Task prompt: A word-for-word copy of the listing that follows is required.

[Provided data Boundary: Start]

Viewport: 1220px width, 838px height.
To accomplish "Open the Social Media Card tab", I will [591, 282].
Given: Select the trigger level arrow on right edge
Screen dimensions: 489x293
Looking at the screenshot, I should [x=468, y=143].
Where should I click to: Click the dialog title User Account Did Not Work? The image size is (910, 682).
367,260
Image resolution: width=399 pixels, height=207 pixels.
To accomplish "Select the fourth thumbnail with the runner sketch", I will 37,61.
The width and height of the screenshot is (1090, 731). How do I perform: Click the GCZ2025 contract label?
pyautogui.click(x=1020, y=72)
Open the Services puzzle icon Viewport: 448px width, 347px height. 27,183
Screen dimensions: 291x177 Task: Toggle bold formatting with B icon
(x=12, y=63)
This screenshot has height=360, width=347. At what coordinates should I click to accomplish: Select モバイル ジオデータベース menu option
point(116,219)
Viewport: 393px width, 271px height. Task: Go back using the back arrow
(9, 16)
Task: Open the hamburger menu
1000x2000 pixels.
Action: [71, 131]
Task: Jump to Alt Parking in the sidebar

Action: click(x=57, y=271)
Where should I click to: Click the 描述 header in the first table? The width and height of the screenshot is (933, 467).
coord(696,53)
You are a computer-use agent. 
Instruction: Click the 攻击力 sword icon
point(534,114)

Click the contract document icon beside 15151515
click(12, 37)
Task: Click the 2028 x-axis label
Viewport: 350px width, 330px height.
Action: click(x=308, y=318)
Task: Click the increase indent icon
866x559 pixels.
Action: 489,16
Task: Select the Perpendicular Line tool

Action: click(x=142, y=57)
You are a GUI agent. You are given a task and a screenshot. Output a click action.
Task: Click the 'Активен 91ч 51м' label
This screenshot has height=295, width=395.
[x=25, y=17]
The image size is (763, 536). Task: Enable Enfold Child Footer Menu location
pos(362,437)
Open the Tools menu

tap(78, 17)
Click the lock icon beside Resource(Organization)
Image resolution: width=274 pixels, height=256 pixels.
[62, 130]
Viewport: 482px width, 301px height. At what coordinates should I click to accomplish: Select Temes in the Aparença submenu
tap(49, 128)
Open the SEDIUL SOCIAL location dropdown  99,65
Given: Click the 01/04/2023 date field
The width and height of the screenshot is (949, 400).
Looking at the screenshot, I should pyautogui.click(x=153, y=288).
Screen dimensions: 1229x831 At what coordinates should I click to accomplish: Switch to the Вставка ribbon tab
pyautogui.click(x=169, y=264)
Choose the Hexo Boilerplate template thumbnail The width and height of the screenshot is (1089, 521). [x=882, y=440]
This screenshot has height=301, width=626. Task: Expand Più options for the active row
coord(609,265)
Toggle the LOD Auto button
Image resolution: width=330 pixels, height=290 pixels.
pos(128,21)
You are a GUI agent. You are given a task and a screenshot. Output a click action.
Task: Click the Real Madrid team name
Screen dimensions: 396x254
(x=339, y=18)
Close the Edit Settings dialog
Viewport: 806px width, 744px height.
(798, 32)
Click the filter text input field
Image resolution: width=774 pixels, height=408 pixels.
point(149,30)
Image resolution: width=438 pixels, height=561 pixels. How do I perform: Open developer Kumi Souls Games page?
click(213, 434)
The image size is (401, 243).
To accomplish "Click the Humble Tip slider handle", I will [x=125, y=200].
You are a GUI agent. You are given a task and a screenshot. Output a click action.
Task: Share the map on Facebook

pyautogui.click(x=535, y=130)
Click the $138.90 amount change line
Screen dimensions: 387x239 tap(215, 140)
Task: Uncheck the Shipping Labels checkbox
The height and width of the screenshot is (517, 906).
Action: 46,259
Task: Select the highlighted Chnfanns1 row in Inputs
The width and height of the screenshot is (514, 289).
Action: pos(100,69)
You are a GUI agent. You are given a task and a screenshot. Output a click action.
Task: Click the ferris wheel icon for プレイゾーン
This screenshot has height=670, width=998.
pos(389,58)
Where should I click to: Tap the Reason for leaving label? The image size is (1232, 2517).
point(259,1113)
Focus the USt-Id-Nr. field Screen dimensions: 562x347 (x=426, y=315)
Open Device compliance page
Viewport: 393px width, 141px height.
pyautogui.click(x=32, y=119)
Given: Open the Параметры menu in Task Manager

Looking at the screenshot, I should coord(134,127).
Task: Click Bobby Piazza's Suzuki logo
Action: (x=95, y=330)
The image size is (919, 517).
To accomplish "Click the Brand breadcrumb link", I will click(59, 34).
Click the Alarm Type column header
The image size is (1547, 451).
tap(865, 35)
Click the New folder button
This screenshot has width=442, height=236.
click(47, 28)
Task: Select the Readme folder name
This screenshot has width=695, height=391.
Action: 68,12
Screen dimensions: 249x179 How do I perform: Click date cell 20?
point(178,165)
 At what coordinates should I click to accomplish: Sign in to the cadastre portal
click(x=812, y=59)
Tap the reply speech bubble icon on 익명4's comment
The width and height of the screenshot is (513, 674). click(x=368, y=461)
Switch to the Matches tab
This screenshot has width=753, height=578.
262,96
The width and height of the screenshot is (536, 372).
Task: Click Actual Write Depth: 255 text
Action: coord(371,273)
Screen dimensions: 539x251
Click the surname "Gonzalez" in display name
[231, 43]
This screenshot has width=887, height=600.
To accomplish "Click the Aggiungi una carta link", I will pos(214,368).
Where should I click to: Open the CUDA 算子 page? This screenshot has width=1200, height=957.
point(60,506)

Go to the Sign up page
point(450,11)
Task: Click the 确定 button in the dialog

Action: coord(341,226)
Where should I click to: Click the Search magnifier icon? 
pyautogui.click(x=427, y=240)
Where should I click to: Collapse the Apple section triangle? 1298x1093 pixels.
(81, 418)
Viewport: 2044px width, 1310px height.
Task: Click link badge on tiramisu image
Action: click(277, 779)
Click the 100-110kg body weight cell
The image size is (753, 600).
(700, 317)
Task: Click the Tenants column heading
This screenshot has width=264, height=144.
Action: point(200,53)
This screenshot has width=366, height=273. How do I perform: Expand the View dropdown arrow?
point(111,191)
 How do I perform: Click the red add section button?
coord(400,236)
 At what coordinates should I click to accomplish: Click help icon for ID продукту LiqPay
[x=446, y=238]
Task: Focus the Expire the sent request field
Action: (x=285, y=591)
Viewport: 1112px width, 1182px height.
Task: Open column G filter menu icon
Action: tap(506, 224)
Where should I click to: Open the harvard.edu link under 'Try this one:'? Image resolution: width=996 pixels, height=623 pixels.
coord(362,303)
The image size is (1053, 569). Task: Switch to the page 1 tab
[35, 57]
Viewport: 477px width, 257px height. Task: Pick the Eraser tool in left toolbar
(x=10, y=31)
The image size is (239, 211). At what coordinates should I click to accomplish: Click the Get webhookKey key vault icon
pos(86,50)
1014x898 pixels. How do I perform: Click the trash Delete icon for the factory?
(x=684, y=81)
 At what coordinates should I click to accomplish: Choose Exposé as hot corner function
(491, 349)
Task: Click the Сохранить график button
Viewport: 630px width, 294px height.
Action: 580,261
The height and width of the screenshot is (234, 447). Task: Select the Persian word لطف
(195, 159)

[Provided data Boundary: End]

Response to this exercise:
Viewport: 1220px width, 838px height.
To accomplish "Open the Social Media Card tab", I will [591, 282].
Given: Select the trigger level arrow on right edge
Screen dimensions: 489x293
Looking at the screenshot, I should [x=468, y=143].
Where should I click to: Click the dialog title User Account Did Not Work? The image size is (910, 682).
367,260
Image resolution: width=399 pixels, height=207 pixels.
To accomplish "Select the fourth thumbnail with the runner sketch", I will 37,61.
The width and height of the screenshot is (1090, 731). How do I perform: Click the GCZ2025 contract label?
pyautogui.click(x=1020, y=72)
Open the Services puzzle icon Viewport: 448px width, 347px height. 27,183
Screen dimensions: 291x177 Task: Toggle bold formatting with B icon
(x=12, y=63)
This screenshot has height=360, width=347. At what coordinates should I click to accomplish: Select モバイル ジオデータベース menu option
point(116,219)
Viewport: 393px width, 271px height. Task: Go back using the back arrow
(9, 16)
Task: Open the hamburger menu
1000x2000 pixels.
Action: [71, 131]
Task: Jump to Alt Parking in the sidebar

Action: click(x=57, y=271)
Where should I click to: Click the 描述 header in the first table? The width and height of the screenshot is (933, 467).
coord(696,53)
You are a computer-use agent. 
Instruction: Click the 攻击力 sword icon
point(534,114)

Click the contract document icon beside 15151515
click(12, 37)
Task: Click the 2028 x-axis label
Viewport: 350px width, 330px height.
Action: click(x=308, y=318)
Task: Click the increase indent icon
866x559 pixels.
Action: 489,16
Task: Select the Perpendicular Line tool

Action: click(x=142, y=57)
You are a GUI agent. You are given a task and a screenshot. Output a click action.
Task: Click the 'Активен 91ч 51м' label
This screenshot has height=295, width=395.
[x=25, y=17]
The image size is (763, 536). Task: Enable Enfold Child Footer Menu location
pos(362,437)
Open the Tools menu

tap(78, 17)
Click the lock icon beside Resource(Organization)
Image resolution: width=274 pixels, height=256 pixels.
[62, 130]
Viewport: 482px width, 301px height. At what coordinates should I click to accomplish: Select Temes in the Aparença submenu
tap(49, 128)
Open the SEDIUL SOCIAL location dropdown  99,65
Given: Click the 01/04/2023 date field
The width and height of the screenshot is (949, 400).
Looking at the screenshot, I should pyautogui.click(x=153, y=288).
Screen dimensions: 1229x831 At what coordinates should I click to accomplish: Switch to the Вставка ribbon tab
pyautogui.click(x=169, y=264)
Choose the Hexo Boilerplate template thumbnail The width and height of the screenshot is (1089, 521). [x=882, y=440]
This screenshot has height=301, width=626. Task: Expand Più options for the active row
coord(609,265)
Toggle the LOD Auto button
Image resolution: width=330 pixels, height=290 pixels.
pos(128,21)
You are a GUI agent. You are given a task and a screenshot. Output a click action.
Task: Click the Real Madrid team name
Screen dimensions: 396x254
(x=339, y=18)
Close the Edit Settings dialog
Viewport: 806px width, 744px height.
(798, 32)
Click the filter text input field
Image resolution: width=774 pixels, height=408 pixels.
point(149,30)
Image resolution: width=438 pixels, height=561 pixels. How do I perform: Open developer Kumi Souls Games page?
click(213, 434)
The image size is (401, 243).
To accomplish "Click the Humble Tip slider handle", I will [x=125, y=200].
You are a GUI agent. You are given a task and a screenshot. Output a click action.
Task: Share the map on Facebook

pyautogui.click(x=535, y=130)
Click the $138.90 amount change line
Screen dimensions: 387x239 tap(215, 140)
Task: Uncheck the Shipping Labels checkbox
The height and width of the screenshot is (517, 906).
Action: 46,259
Task: Select the highlighted Chnfanns1 row in Inputs
The width and height of the screenshot is (514, 289).
Action: pos(100,69)
You are a GUI agent. You are given a task and a screenshot. Output a click action.
Task: Click the ferris wheel icon for プレイゾーン
This screenshot has height=670, width=998.
pos(389,58)
Where should I click to: Tap the Reason for leaving label? The image size is (1232, 2517).
point(259,1113)
Focus the USt-Id-Nr. field Screen dimensions: 562x347 (x=426, y=315)
Open Device compliance page
Viewport: 393px width, 141px height.
pyautogui.click(x=32, y=119)
Given: Open the Параметры menu in Task Manager

Looking at the screenshot, I should coord(134,127).
Task: Click Bobby Piazza's Suzuki logo
Action: (x=95, y=330)
The image size is (919, 517).
To accomplish "Click the Brand breadcrumb link", I will click(59, 34).
Click the Alarm Type column header
The image size is (1547, 451).
tap(865, 35)
Click the New folder button
This screenshot has width=442, height=236.
click(47, 28)
Task: Select the Readme folder name
This screenshot has width=695, height=391.
Action: 68,12
Screen dimensions: 249x179 How do I perform: Click date cell 20?
point(178,165)
 At what coordinates should I click to accomplish: Sign in to the cadastre portal
click(x=812, y=59)
Tap the reply speech bubble icon on 익명4's comment
The width and height of the screenshot is (513, 674). click(x=368, y=461)
Switch to the Matches tab
This screenshot has width=753, height=578.
262,96
The width and height of the screenshot is (536, 372).
Task: Click Actual Write Depth: 255 text
Action: coord(371,273)
Screen dimensions: 539x251
Click the surname "Gonzalez" in display name
[231, 43]
This screenshot has width=887, height=600.
To accomplish "Click the Aggiungi una carta link", I will pos(214,368).
Where should I click to: Open the CUDA 算子 page? This screenshot has width=1200, height=957.
point(60,506)

Go to the Sign up page
point(450,11)
Task: Click the 确定 button in the dialog

Action: coord(341,226)
Where should I click to: Click the Search magnifier icon? 
pyautogui.click(x=427, y=240)
Where should I click to: Collapse the Apple section triangle? 1298x1093 pixels.
(81, 418)
Viewport: 2044px width, 1310px height.
Task: Click link badge on tiramisu image
Action: click(277, 779)
Click the 100-110kg body weight cell
The image size is (753, 600).
(700, 317)
Task: Click the Tenants column heading
This screenshot has width=264, height=144.
Action: point(200,53)
This screenshot has width=366, height=273. How do I perform: Expand the View dropdown arrow?
point(111,191)
 How do I perform: Click the red add section button?
coord(400,236)
 At what coordinates should I click to accomplish: Click help icon for ID продукту LiqPay
[x=446, y=238]
Task: Focus the Expire the sent request field
Action: (x=285, y=591)
Viewport: 1112px width, 1182px height.
Task: Open column G filter menu icon
Action: tap(506, 224)
Where should I click to: Open the harvard.edu link under 'Try this one:'? Image resolution: width=996 pixels, height=623 pixels.
coord(362,303)
The image size is (1053, 569). Task: Switch to the page 1 tab
[35, 57]
Viewport: 477px width, 257px height. Task: Pick the Eraser tool in left toolbar
(x=10, y=31)
The image size is (239, 211). At what coordinates should I click to accomplish: Click the Get webhookKey key vault icon
pos(86,50)
1014x898 pixels. How do I perform: Click the trash Delete icon for the factory?
(x=684, y=81)
 At what coordinates should I click to accomplish: Choose Exposé as hot corner function
(491, 349)
Task: Click the Сохранить график button
Viewport: 630px width, 294px height.
Action: 580,261
The height and width of the screenshot is (234, 447). Task: Select the Persian word لطف
(195, 159)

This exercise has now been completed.